Es gibt so viele Möglichkeiten, woran das liegen kann. Ist mir aber zu anstrengend, alles aufzuzählen. Du musst wohl mehr infos liefern.

derGronf


----------



## Xcravier (22. Juni 2014)

Welche Infos denn zum Beispiel? Wie schon gesagt kenne ich mich in diesem Bereich ziemlich schlecht aus


----------



## addicTix (22. Juni 2014)

Rurdo schrieb:


> Bist du dir sicher dass du 10Mbit UPload haben solltest? (10Mbit upload hat man meist bei 100Mbit download dabei)


 OT:
Ich habe eine VDSL 50 Leitung von der Telekom und habe 50 MBit/s Download und 10 MBit/s Upload 
Bei Kabel Deutschland 100 MBit/s Leitung hat man nur 6 MBit/s Upload

BTW hat er ja geschrieben, dass er 8 MBit/s Upload empfängt, zumindest wenn er den Speedtest auf seinem Laptop durchführt. An seinem PC bekommt er ja jediglich 1 MBit/s.



@TE
Hast du mal versucht, einen LAN Treiber für deinen Desktop PC zu downloaden ( also deinen Spiele-PC )


----------



## majinvegeta20 (22. Juni 2014)

Rurdo schrieb:


> Bist du dir sicher dass du 10Mbit UPload haben solltest? (10Mbit upload hat man meist bei 100Mbit download dabei)
> 
> Für mich hört es sich so an als hättest du eine einfache 10Mbit leitung. Der Upload ist immer etwa 1/10 des Downloads. Also passt der 1Mbit upload ..


 
Bei Kabel vielleicht. 
Beim richtigen Internet haste das bei der 50er Leitung.


----------



## Xcravier (22. Juni 2014)

Ich habe den neuesten Lan-Treiber von der Website von Asrock heruntergeladen, aber mit Lan hatte ich auch nur ca. 1 Mbit/s :/


----------



## DKK007 (22. Juni 2014)

Kann es sein, das du Mbit/s und Mb/s verwechselst? 8Mbit/s = 1MB/s


----------



## Xcravier (22. Juni 2014)

Nö, ich habe ja den gleichen Speedtest verwendet und weiß auch, was der Unterschied zwischen MB/s und Mbit/s ist


----------



## Brehministrator (22. Juni 2014)

Hmm, also nach allem, was du berichtet hast, hab ich da keine Idee. Ich wüsste kein Software-Problem, das den Upload so krass einschränkt (1 MBit statt 8 oder 10 MBit). Außer vielleicht eine falsch eingestellte Firewall, die den Upload absichtlich begrenzt, oder so 

Wenn es drum geht, beim 100 MBit- oder Gigabit-LAN die letzten paar Prozente rauszuholen, gibt es in Windows ein paar Registry-Einstellungen bezüglich maximaler Paketgröße oder so. Aber wenn du nur 1 MBit Upload hast, kann es an so was auf keinen Fall liegen.

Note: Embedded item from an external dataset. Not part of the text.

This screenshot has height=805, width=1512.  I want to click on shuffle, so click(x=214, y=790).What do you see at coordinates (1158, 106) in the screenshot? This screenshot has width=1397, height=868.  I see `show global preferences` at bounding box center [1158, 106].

*Edit: *Ist es vielleicht tageszeit-anhängig? Teste mal mit deinem PC zu einer Zeit, wo potentiell nicht viel im Deutschen Internet los ist, z.B. früh morgens.


----------



## Xcravier (22. Juni 2014)

Ich kann ja mal die Firewall ausschalten und es dann nochmal versuchen ...

Von der Tageszeit hängt es nicht ab, ich habe es an meinem Gaming-Pc ca. 20 mal getestet (zu verschiedenen Zeiten) und außerdem fand die Messung am Laptop ungefähr zur gleichen Zeit wie am Pc statt.


----------



## Research (22. Juni 2014)

Bekommst du vom PC zum Laptop >10MBit/s hin?


----------



## informatrixx (22. Juni 2014)

schalte zum Testen mal den QoS-Paketplaner ab, vielleicht gehts dann:



			Dieser Inhalt steht nur eingeloggten Mitgliedern zur Verfügung.


----------



## Xcravier (22. Juni 2014)

Okay ich habe jetzt ein paar Sachen versucht:

- Firewall ausschalten hat nichts gebracht
- QoS-Paketplaner abschalten hat auch nichts gebracht :/

Ich habe euch mal einen (bzw. 2) Screenshots von meinen Prozessen gemacht, vielleicht ist da ja ein Prozess dabei, der die ganze Zeit Daten hochlädt (NSA Alarm  )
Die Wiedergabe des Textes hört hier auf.